# Record list start

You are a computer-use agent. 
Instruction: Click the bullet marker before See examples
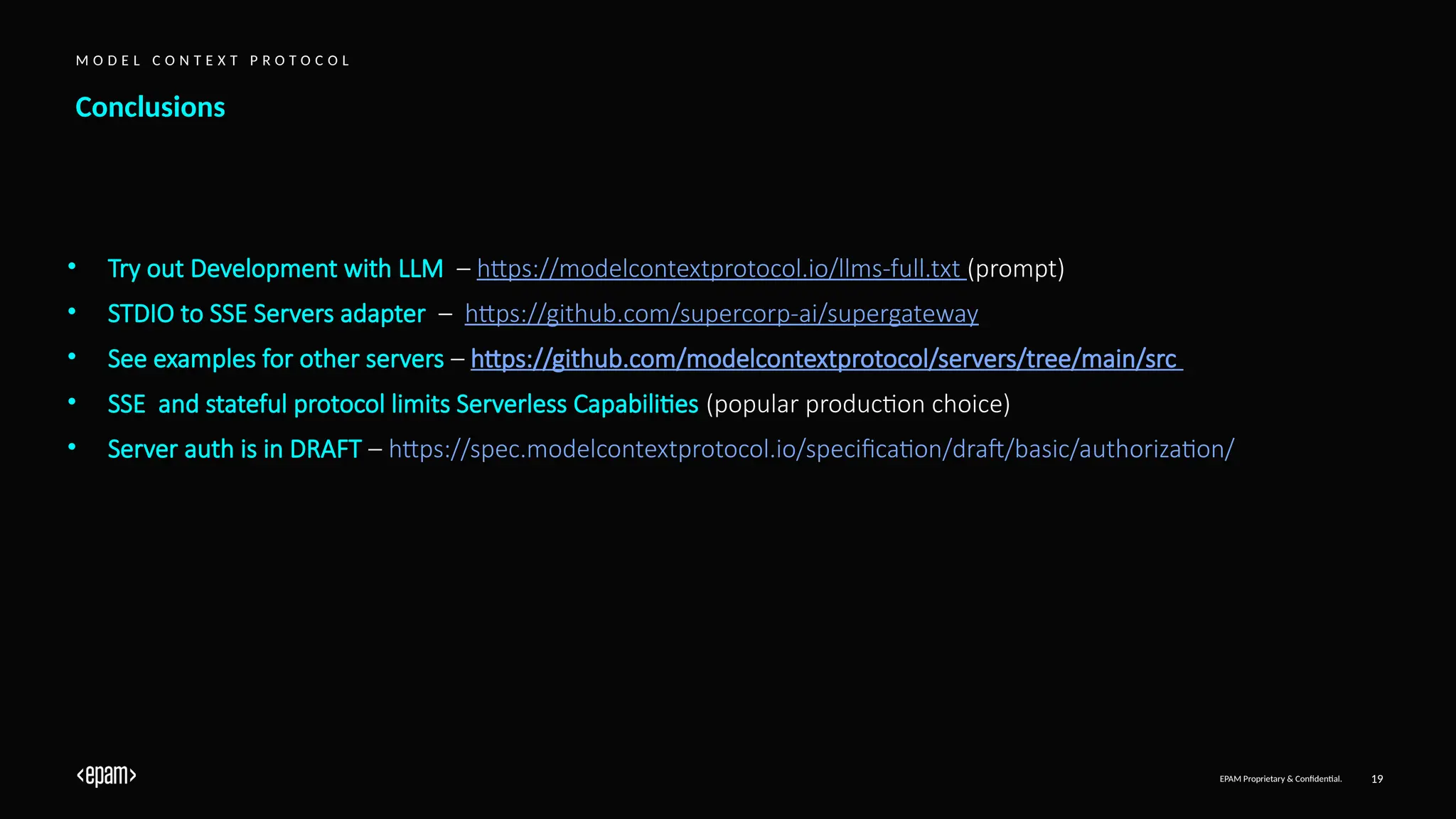(x=72, y=357)
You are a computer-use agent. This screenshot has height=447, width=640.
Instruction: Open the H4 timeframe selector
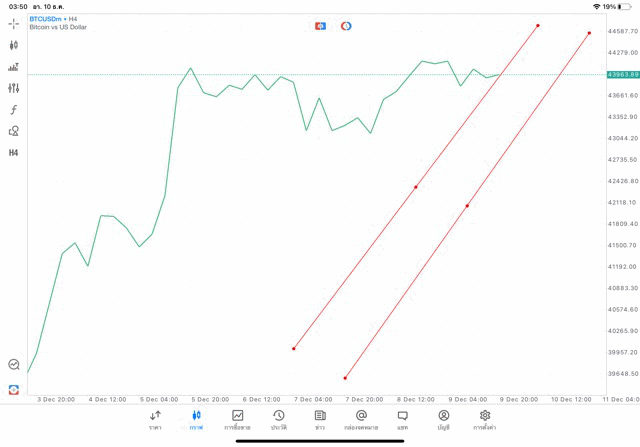click(x=14, y=153)
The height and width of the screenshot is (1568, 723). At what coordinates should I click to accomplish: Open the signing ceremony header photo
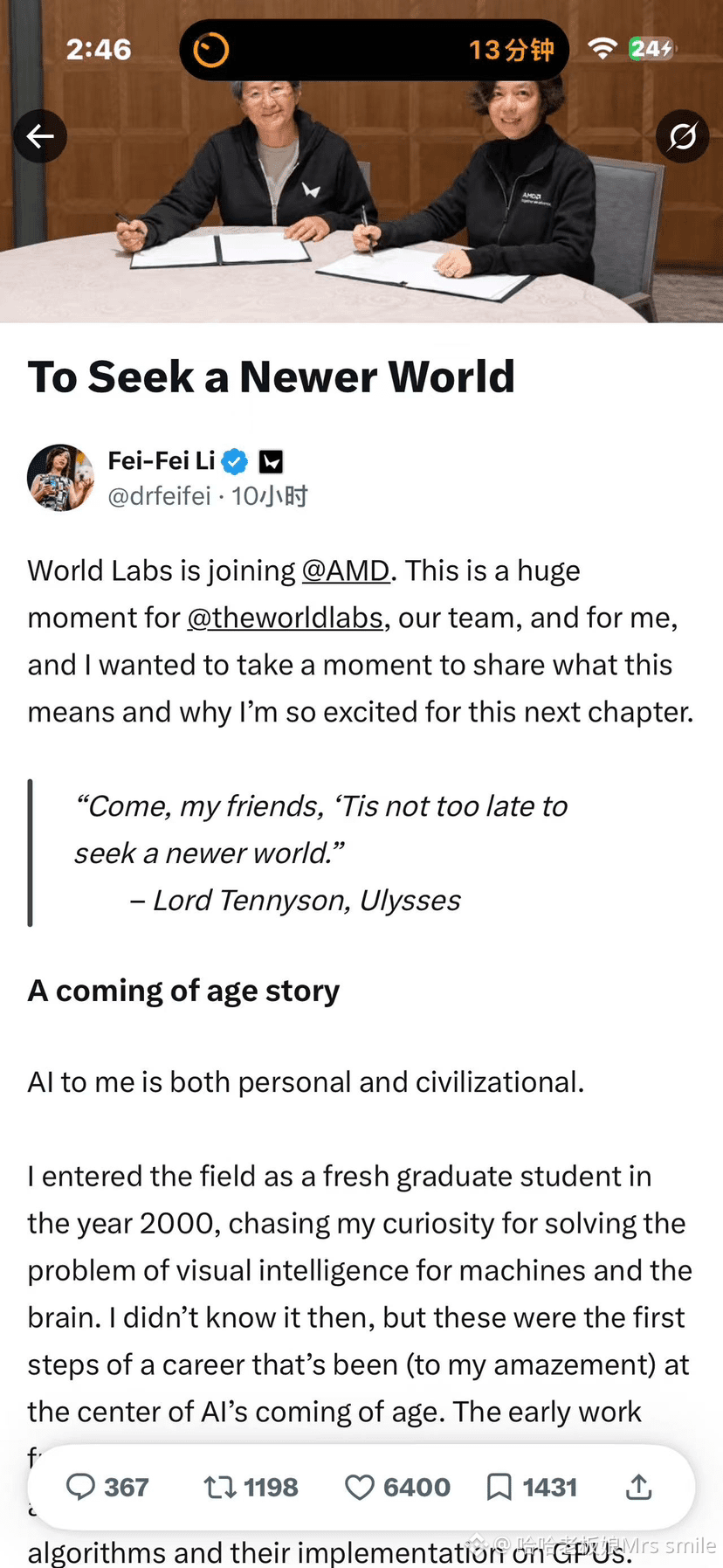[x=362, y=162]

# Record list end

Quote the text lines of all the material above word for word, leaving out the pictures.

You are a computer-use agent. 
Instruction: Click the bullet marker before See examples
(x=72, y=357)
You are a computer-use agent. This screenshot has height=447, width=640.
Instruction: Open the H4 timeframe selector
click(x=14, y=153)
The height and width of the screenshot is (1568, 723). At what coordinates should I click to accomplish: Open the signing ceremony header photo
[x=362, y=162]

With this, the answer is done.